Ein Kumpel von mir hat ein ähnliches baugleiches Bellyboot und es macht an sich einen vernünftigen Eindruck. Abstriche sind sicherlich gegenüber einem "high end Boot" zu machen (fehlender Unterbodenschutz, Korrosionsbeständigkeit etc.).
Grundsätzlich ist es aber für deine Anforderungen ausreichend. Du kannst ja auch mal bei Ebay Kleinanzeigen reinschauen, da sind regelmäßig Bellyboote inseriert und ein evtl Schnäppchen immer möglich.

zu 3.

Ja nimm eine Neoprenwathose, gerade an kühleren Tagen ist das eine sinnvolle Investition und preislich sind sie i.d.R. auch günstiger als Atmungsaktive.

zu 4.

Kann man machen muss man aber nicht, bleibt immer die Frage wie intensiv man etwas betreibt. Du musst sparsam sein!? Dann verzichte lieber auf ein Echolot und leg dir wie "Michi" schon richtig schrieb ein paar vernünftige Flossen zu, desweiteren solltest du auch an Schwimmweste etc. denken.
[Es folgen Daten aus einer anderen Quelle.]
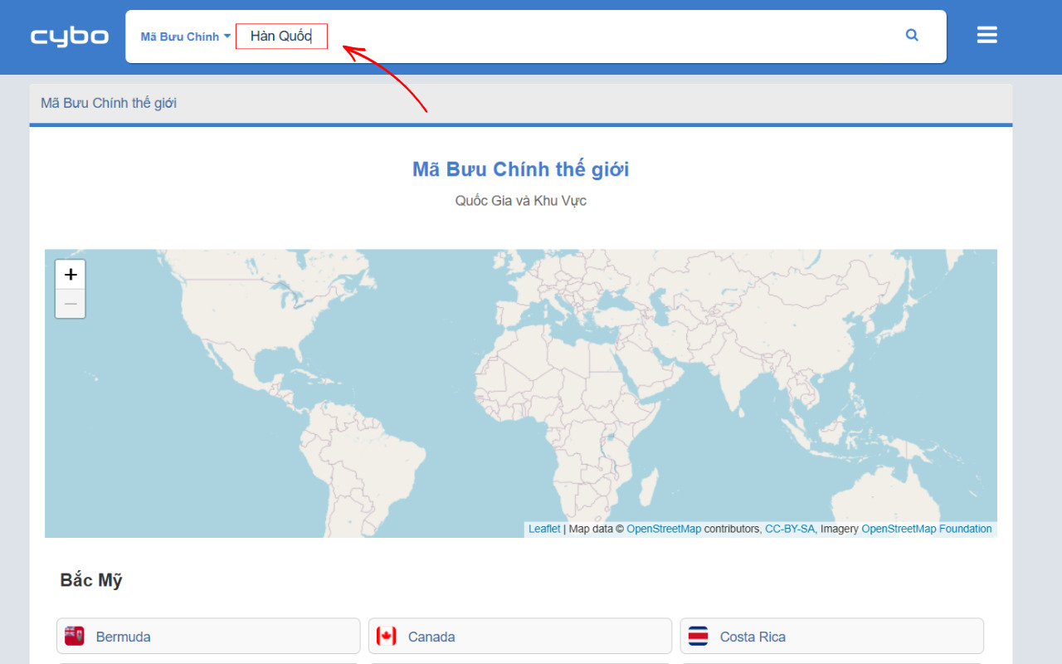1062x664 pixels.
Task: Visit the OpenStreetMap Foundation link
Action: (x=927, y=529)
Auch diese Sachen kosten ein paar € und sollten nicht vernachlässigt werden

zu 5.

Also ich konnte noch keine Scheuchwirkung feststellen, es gab  schon Bisse direkt vor den Flossen in Wassertiefen von 2m. 
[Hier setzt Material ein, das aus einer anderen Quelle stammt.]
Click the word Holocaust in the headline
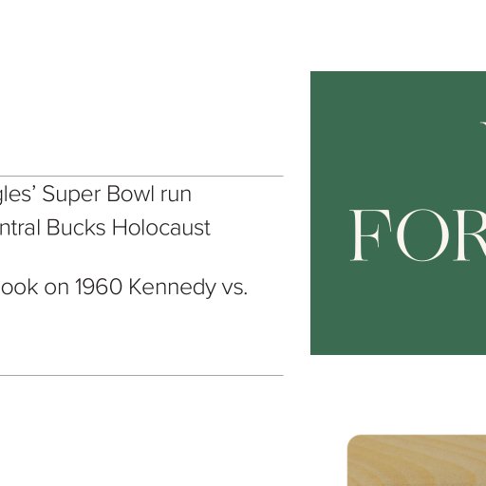 tap(161, 228)

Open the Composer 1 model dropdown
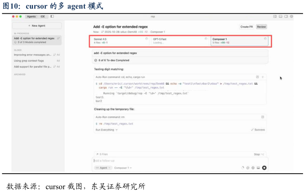click(123, 168)
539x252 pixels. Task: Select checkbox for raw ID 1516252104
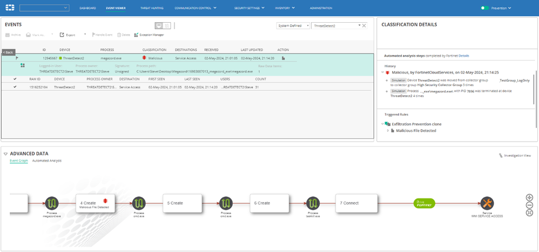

Insgesamt kann ich dir das Angeln vom Bellyboot wärmstens empfehlen, es macht einfach riesen Spaß! #6 

Gruß Markus


----------



## flx1337 (2. Februar 2016)

*AW: Belly Boat Fragen - Welches - Wo nutzen - Echolot?!*

Danke für die Tipps!
Also mich reizt das einfach zu sehr, ich werde es einfach ausprobieren. Jetzt noch ne Frage:
Wathose - Ich find fast ausschließlich welche mit Stiefeln, sind die okay fürs bellyboat?


----------



## rippi (2. Februar 2016)

*AW: Belly Boat Fragen - Welches - Wo nutzen - Echolot?!*



flx1337 schrieb:


> Danke für die Tipps!
> Also mich reizt das einfach zu sehr, ich werde es einfach ausprobieren. Jetzt noch ne Frage:
> Wathose - Ich find fast ausschließlich welche mit Stiefeln, sind die okay fürs bellyboat?



Eine atmungsaktive bekommst du teilweise schon für 100€, das ist als Student locker machbar und du hast damit garantiert mehr Freude als mit einer Neo. Gerade falls du aus irgendwelchen Gründen mal laufen musst ist das der Horror in Neopren. Ich benutzen generell keine Stiefel für die Flossen, da die davon noch etwas leichter abrutschen, wenn du eventuell Neopren-Socken hast einfach über die "Füsslinge" der Wathose ziehen. Erspart also ne Menge Arbeit. 
 Weiterhin: Denke bitte gerade in Tidenflüssen daran ein Extralanges Seil zu nehmen. Ich habe für die Ostsee 30m und empfehle dir auch mindestens 15-20m, die allg. Faustregel dazu lautet doppelt so viel Länge des Ankers, wie Angeltiefe. Aber glaube mir, auch im Fluss gibt es beschissene Unterströmungen. 

 Letzter Punkt: Wenn du die ersten Male unterwegs bist und 1km zurückpaddeln willst, gegen die Strömung: Nimm Mg-Tabletten mit.


----------